By 2001, Lynn had had a couple of boy friends, a breast implant, a 400 to 500 pill a month habit and was turning her apartment into a hair salon of her own—Lynn’s Hair Design.
The salon became a huge financial success with a wealthy and influential clientele and Lynn kicked up the excesses in her life a couple of notches with her trips, jewels, expensive cars, parties and more and more drugs.
“I felt ten feet tall and bullet proof with no care or worries and mean as a snake. And I was hanging out with people who were successful, screwed up and with no morals…I could not have a healthy relationship because I was so sick mentally and physically.”
At her Fourth of July party in 2004, Lynn passed out and had to be taken to the hospital. A week later. She overdosed, and the maid found her lying face down on the floor and not breathing. She frantically called 911, and an ambulance took her back to the hospital and put her in a ward with someone to watch her every minute.
Her first visitor was a lady “who drew me a picture and told me that Psalm 91 was for me.”
Psalm 91 begins, “The one who lives under the protection of the most high dwells in the shadow of the All Mighty.”
Encountering God
After the lady left, Lynn said, “I had an encounter with God while I was in the shower.” She says she felt a heavy hand pushing down on the top of her head, “basically telling me to get on my knees,” and I ended up in the corner of the shower sobbing.
Later, her mother and Lauren came to see her and they reread Psalm 91 and cried together.
“We truly felt God’s presence,” Lynn says, “and an overwhelming need to cry. I felt closer to God than I had in such a long time.”
Ashley agreed to got to rehab, but after detoxing for five days, she felt she was out of the woods and could handle her life. More partying, drinking and drugging followed.

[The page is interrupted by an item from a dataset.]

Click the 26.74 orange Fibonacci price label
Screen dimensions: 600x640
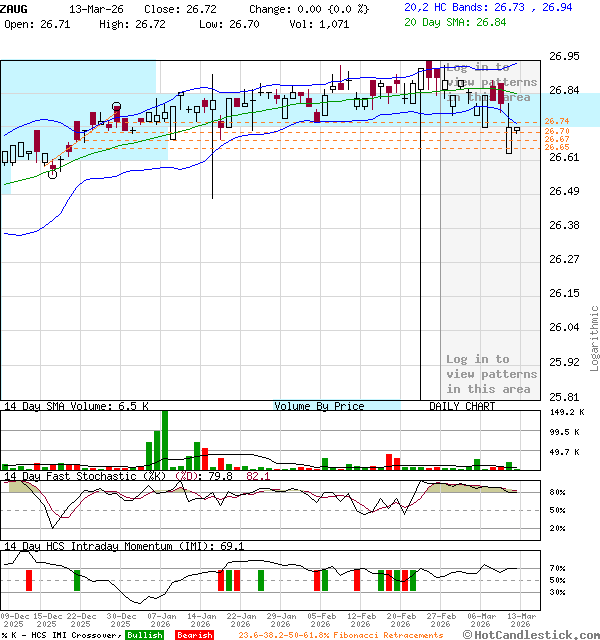(x=557, y=122)
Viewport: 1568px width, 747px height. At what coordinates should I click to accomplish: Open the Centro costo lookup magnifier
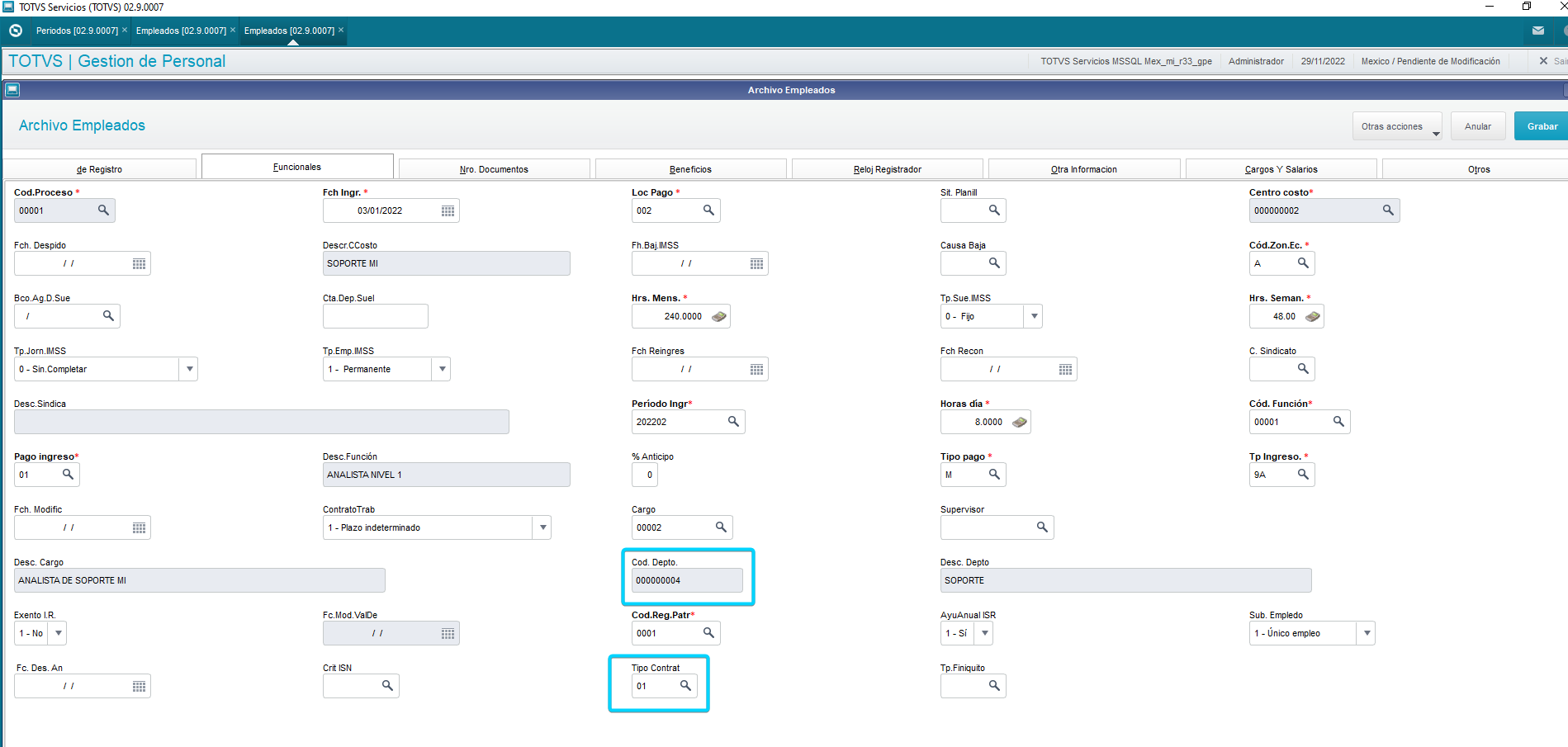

On the last day of her life, Caitlin was busy with her mother at the shop cutting hair and doing chores.
At the end of the day, Lynn says, “I remember telling Connie’s daughter to run inside and get me those Miller Lites. She brought back about six, and I let Caitlin drink a Corona. I also had some Goldschlager—not a lot. I thought I just had a buzz.”
Before they left, Lynn said, “Connie made us a cup of soup, and Caitlin and I went on our trip around Shreveport.”
Editor’s note: Lynn and Caitlin Ann Townsend are not their real names, but the story is real. Lynn briefly worked for our One Day at a Time publication and moved in with a young doctor at UAMS and then disappeared. I ran across her quite by accident on Face Book last week. It didn’t look good.